Management - Taming the Twisting Storm
- Immediate Actions: Discontinue all QT-prolonging agents. Correct electrolyte imbalances, especially hypokalemia and hypomagnesemia.
⭐ IV magnesium is the first-line therapy for TdP regardless of the patient's baseline magnesium level; it stabilizes the cardiac membrane.

High‑Yield Points - ⚡ Biggest Takeaways
- QT prolongation is a major risk factor for Torsades de Pointes (TdP), a life-threatening polymorphic ventricular tachycardia.

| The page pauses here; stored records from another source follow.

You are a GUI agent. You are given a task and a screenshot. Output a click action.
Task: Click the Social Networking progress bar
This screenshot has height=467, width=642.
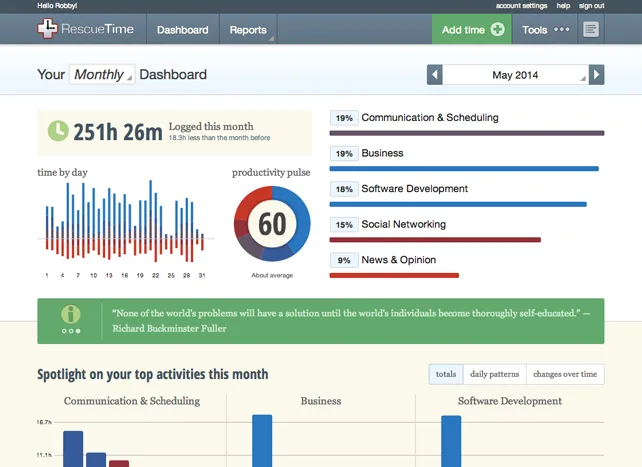pos(435,240)
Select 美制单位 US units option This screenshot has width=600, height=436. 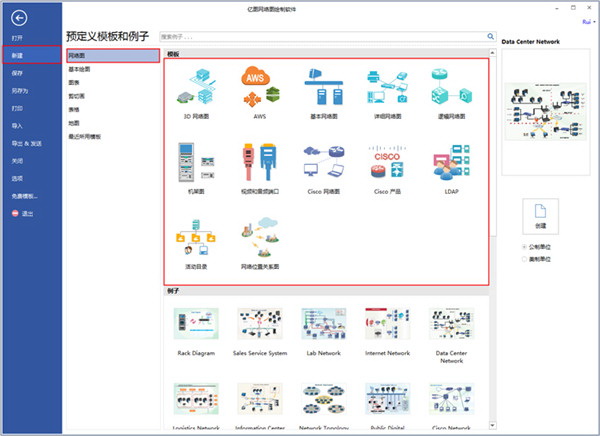(526, 259)
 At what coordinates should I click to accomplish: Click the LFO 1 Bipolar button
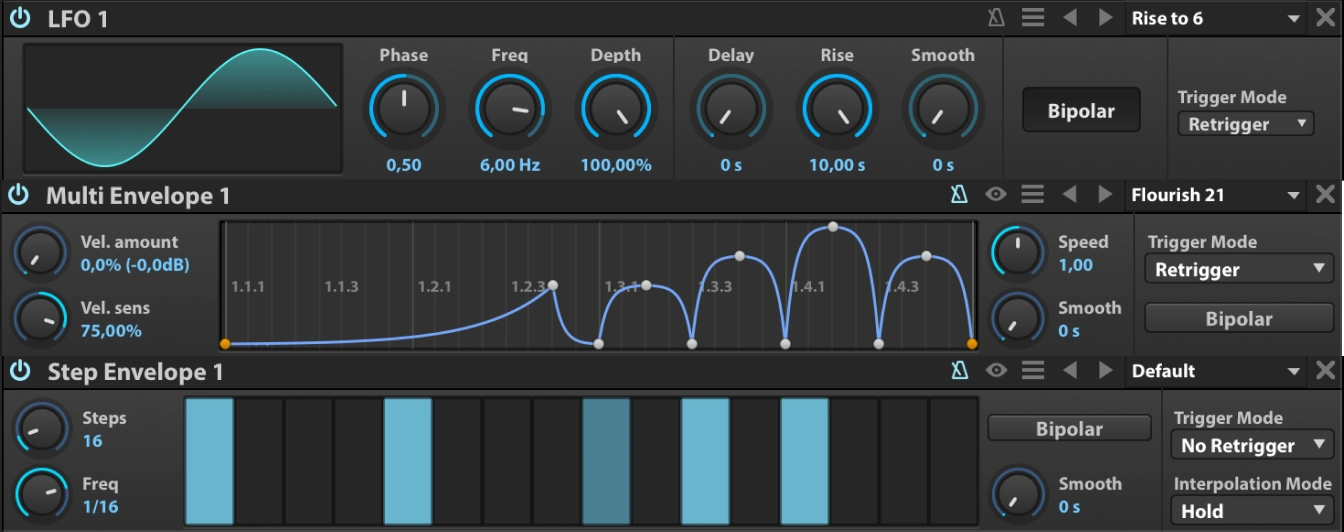tap(1081, 111)
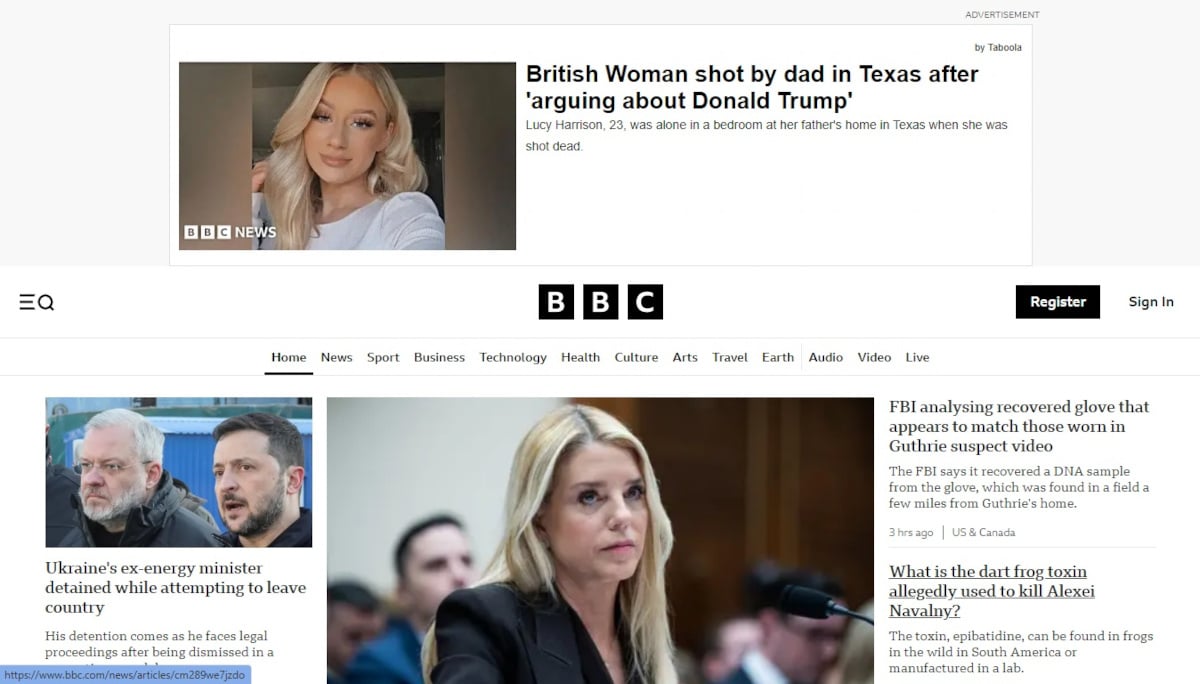
Task: Open the menu and search icon
Action: click(x=36, y=302)
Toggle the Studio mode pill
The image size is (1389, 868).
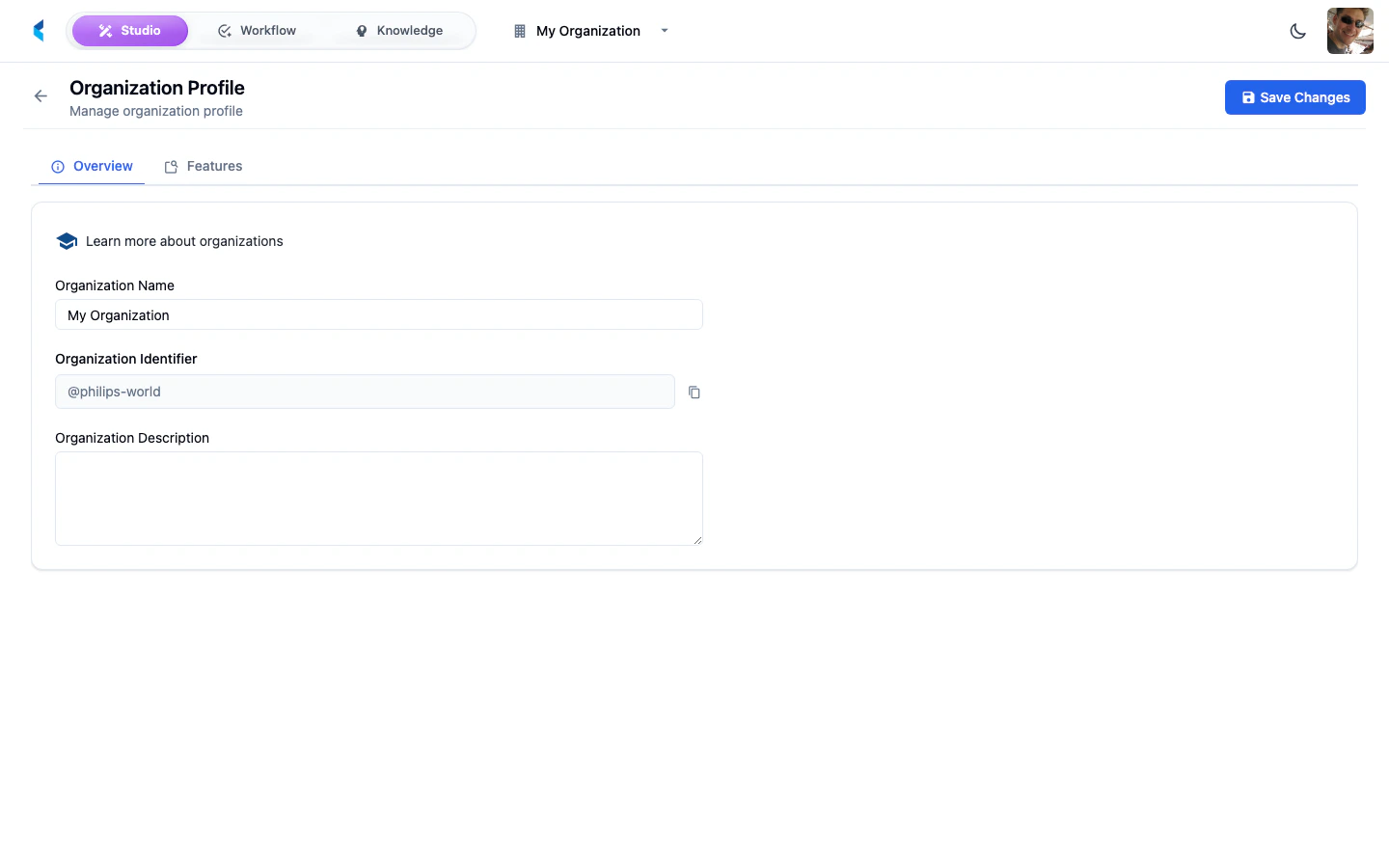(x=130, y=30)
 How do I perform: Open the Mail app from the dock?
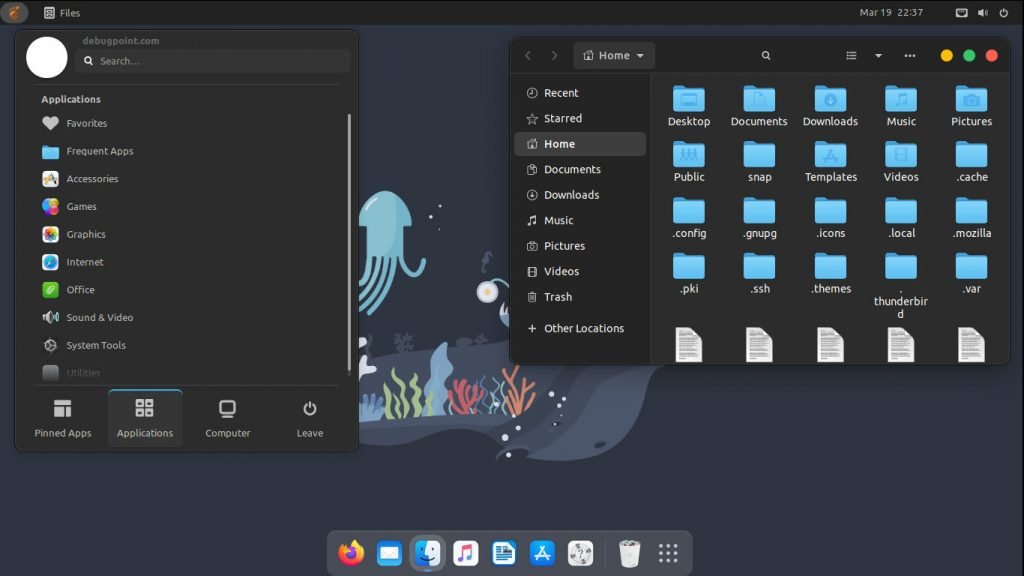pos(387,551)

- Key drug classes include Class IA/III antiarrhythmics, macrolides, fluoroquinolones, antipsychotics, and -azole antifungals.
- Hypokalemia and hypomagnesemia are critical co-factors that significantly increase TdP risk.
- The first-line treatment for TdP is immediate IV magnesium sulfate, which stabilizes the cardiac membrane.
- Always discontinue the offending drug and correct underlying electrolyte imbalances.
- ECG shows characteristic twisting QRS complexes around the isoelectric line.